# AIM OF THE TASK
All lines from the one containing "Select the 不燃 badge" through the end of the material are to be given back exactly, without pictures.

# RECORD EXTRACTS
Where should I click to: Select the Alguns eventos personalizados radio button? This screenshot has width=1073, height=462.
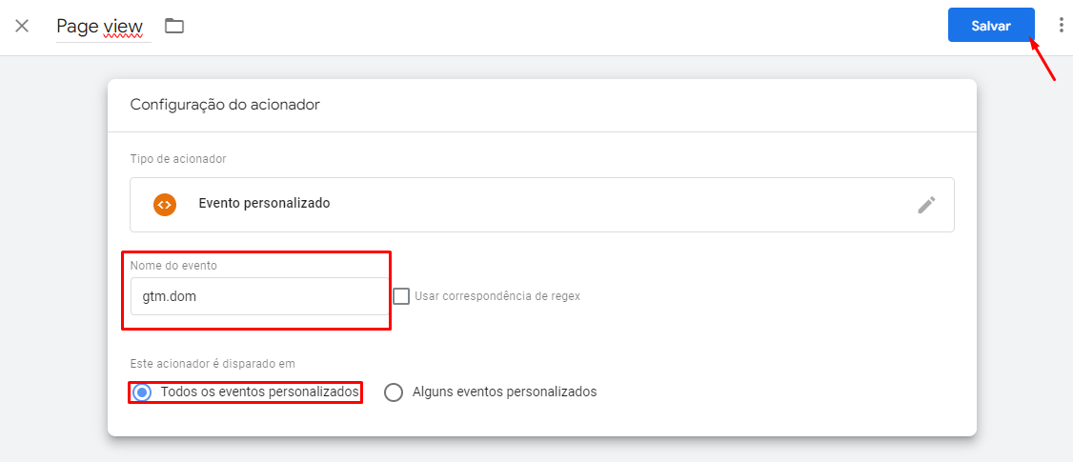click(394, 392)
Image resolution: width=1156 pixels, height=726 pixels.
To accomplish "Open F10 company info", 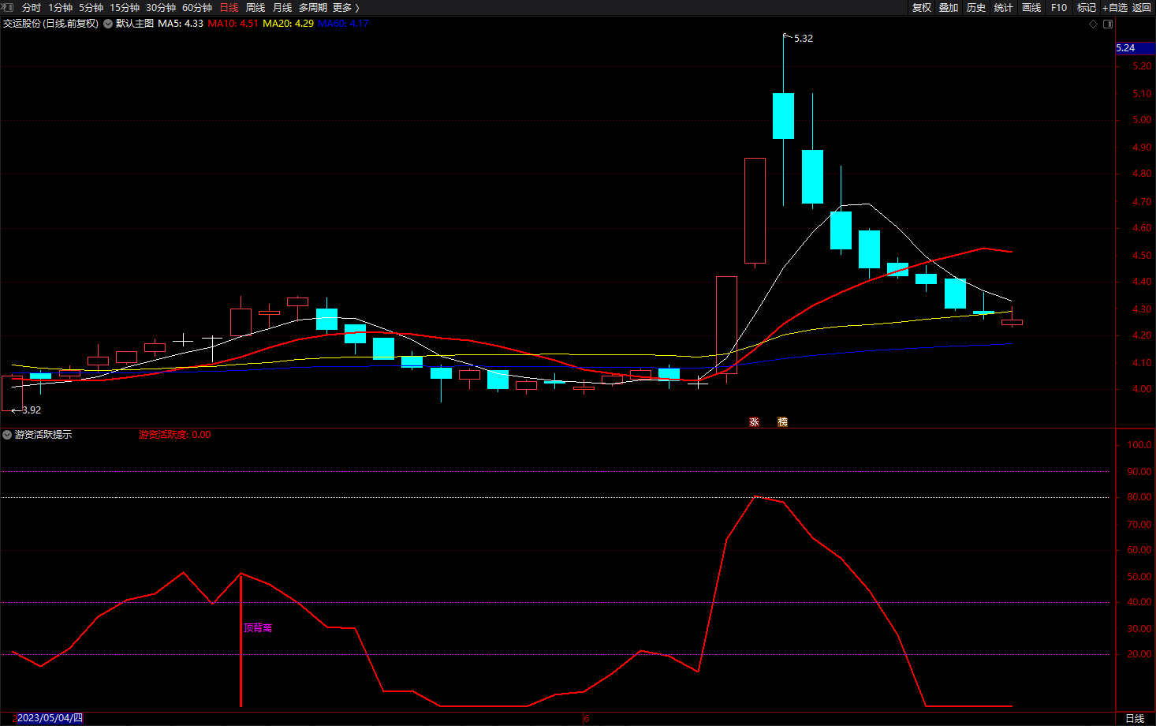I will click(1058, 7).
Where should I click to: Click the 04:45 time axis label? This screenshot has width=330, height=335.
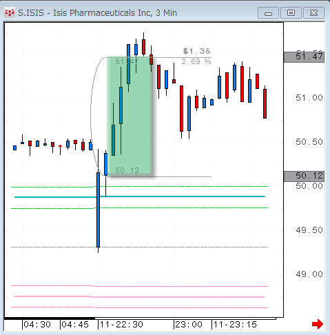75,325
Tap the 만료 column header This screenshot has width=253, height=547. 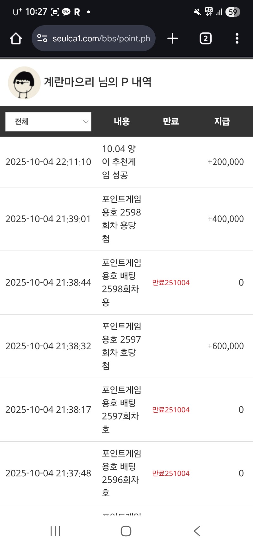(x=171, y=121)
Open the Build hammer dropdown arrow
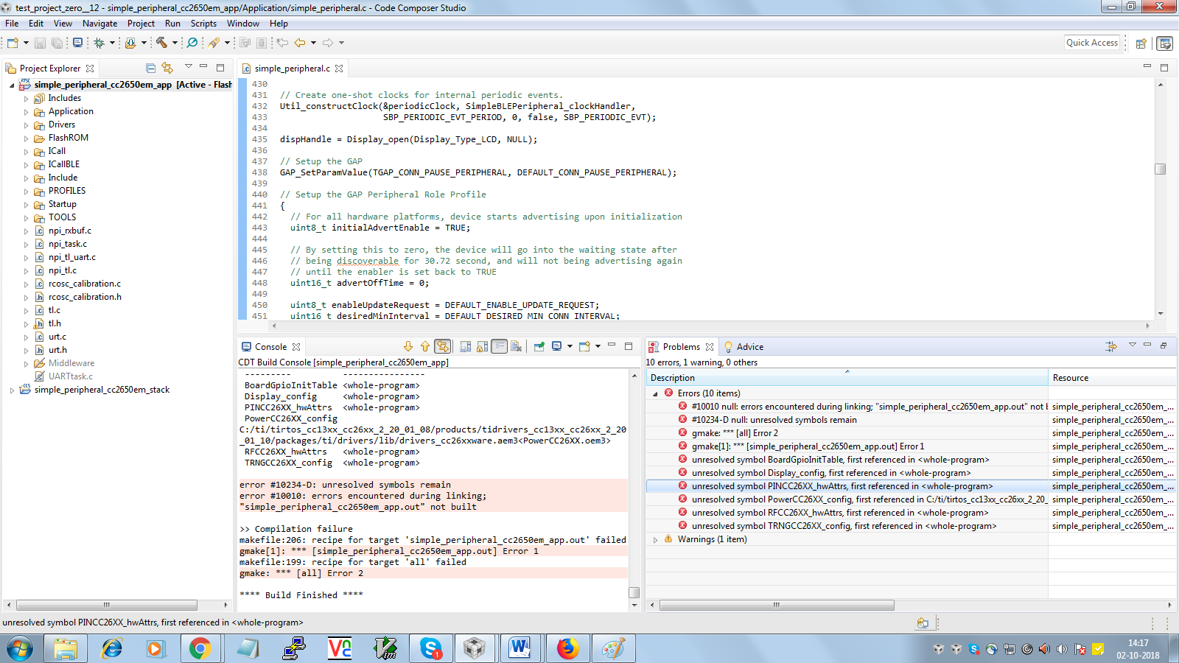Screen dimensions: 1179x663 point(175,43)
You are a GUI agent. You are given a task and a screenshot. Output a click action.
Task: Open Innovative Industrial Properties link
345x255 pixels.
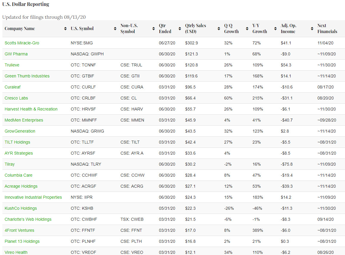(x=33, y=197)
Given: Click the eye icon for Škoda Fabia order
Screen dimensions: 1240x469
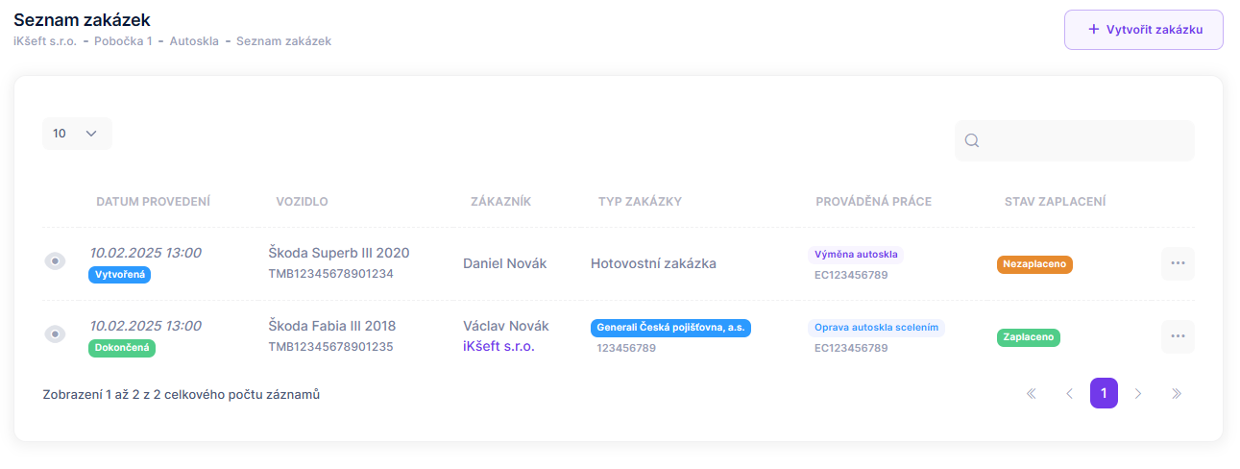Looking at the screenshot, I should click(x=56, y=334).
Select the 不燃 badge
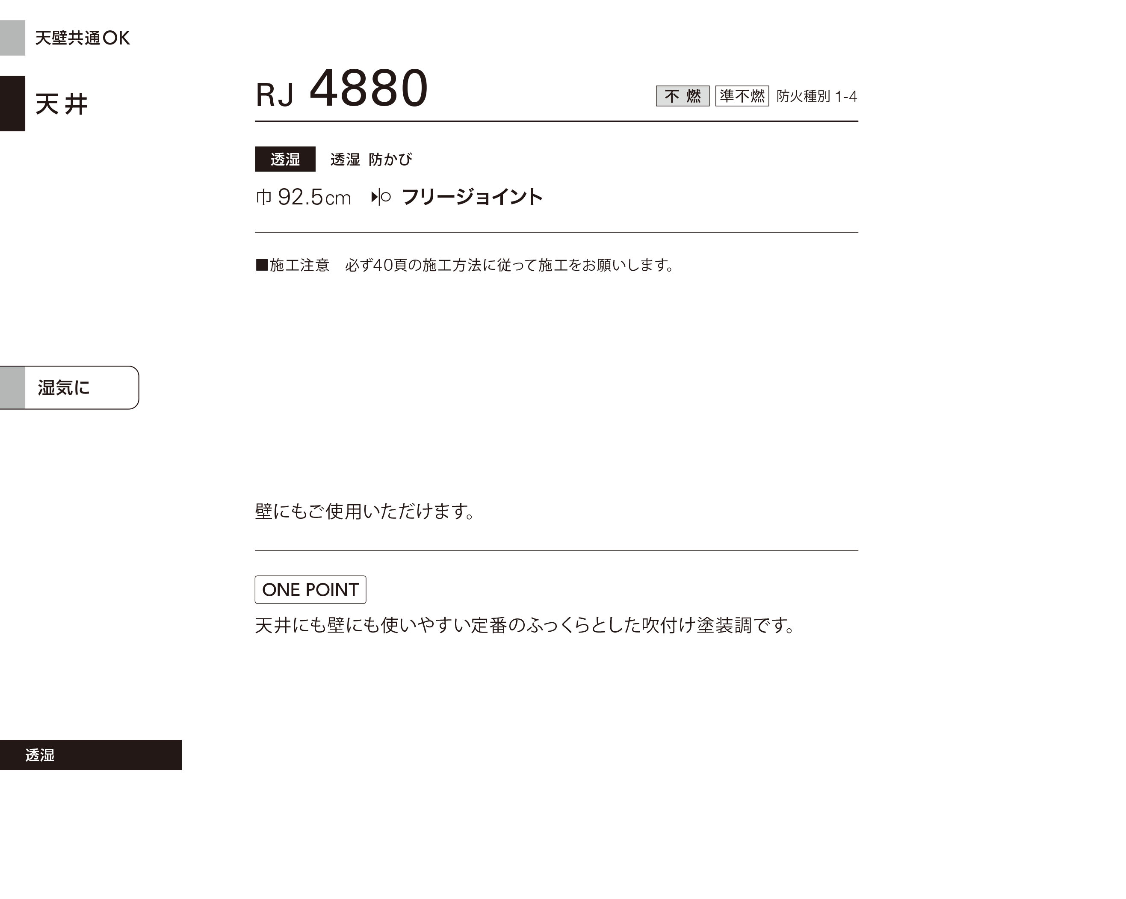Screen dimensions: 1126x899 (x=683, y=96)
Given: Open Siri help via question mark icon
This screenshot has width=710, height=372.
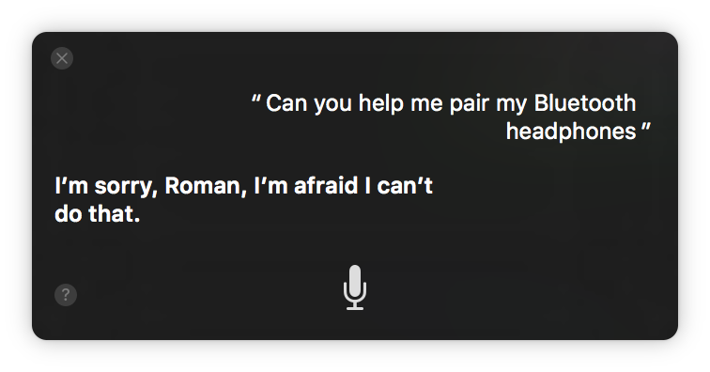Looking at the screenshot, I should pos(66,295).
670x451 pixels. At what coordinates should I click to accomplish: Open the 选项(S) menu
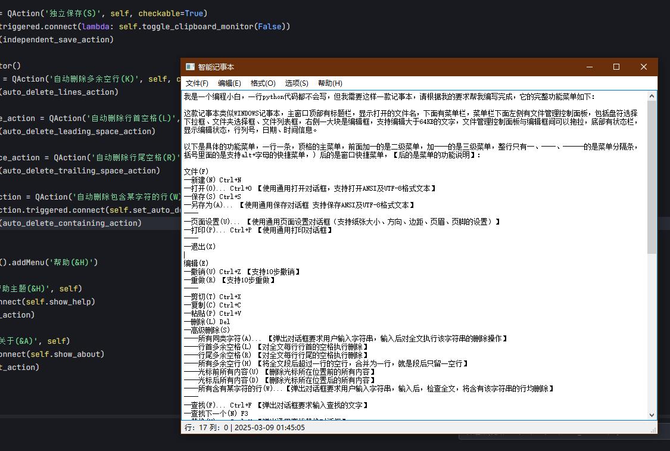click(295, 83)
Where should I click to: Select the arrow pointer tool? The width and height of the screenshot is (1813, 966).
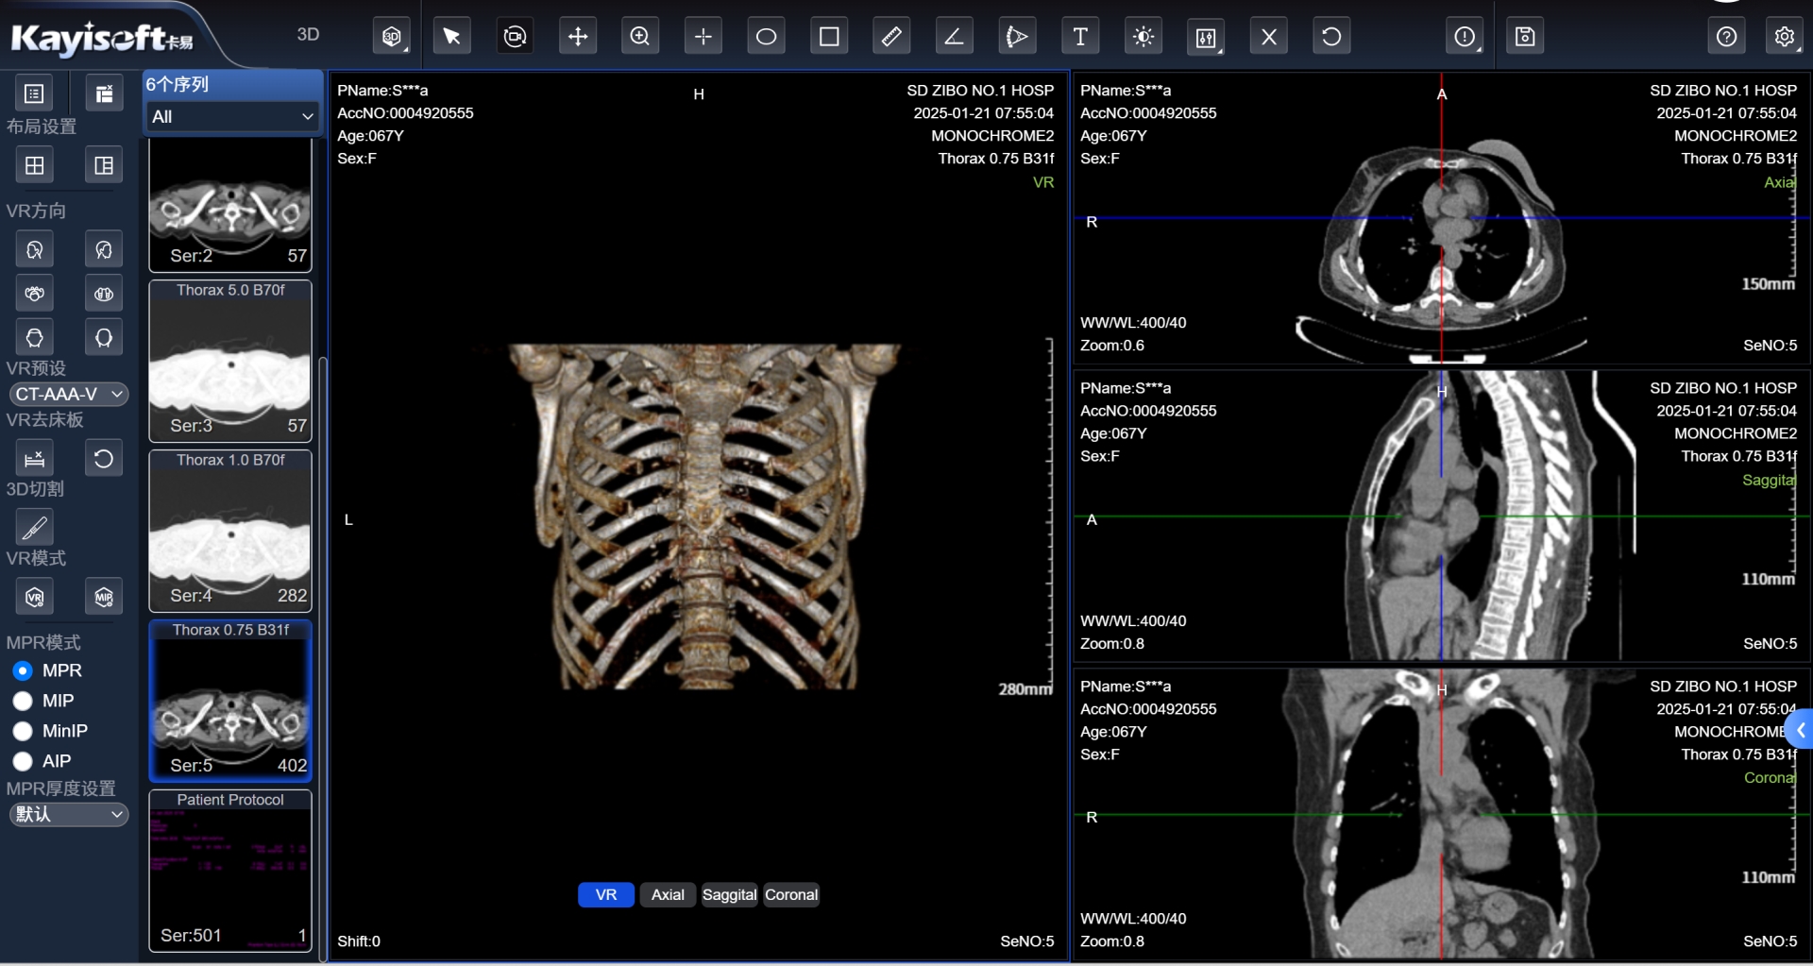tap(451, 37)
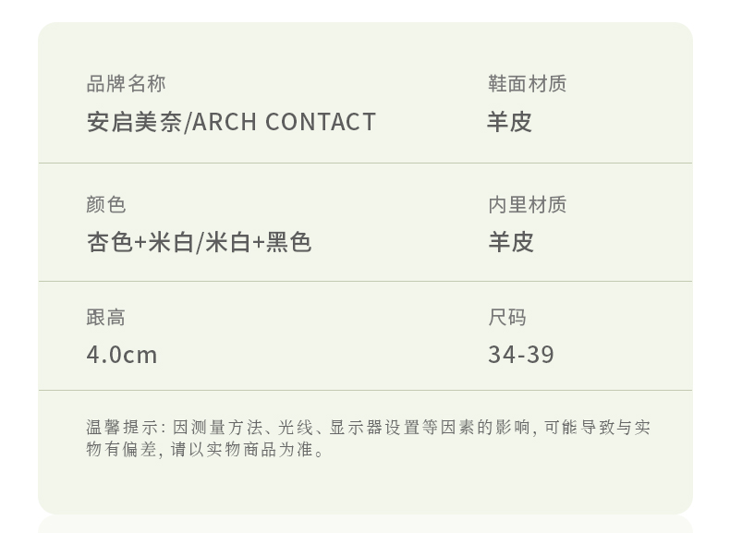Select the 安启美奈 brand name text
730x533 pixels.
(134, 122)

# RESPONSE BOX
Select the 不燃 badge
Screen dimensions: 1126x899 (x=683, y=96)
Given: Open Siri help via question mark icon
This screenshot has width=710, height=372.
Looking at the screenshot, I should pos(66,295).
670x451 pixels. At what coordinates should I click to accomplish: Open the 选项(S) menu
click(295, 83)
Where should I click to: Select the arrow pointer tool? The width and height of the screenshot is (1813, 966).
tap(451, 37)
Select the 安启美奈 brand name text
730x533 pixels.
(134, 122)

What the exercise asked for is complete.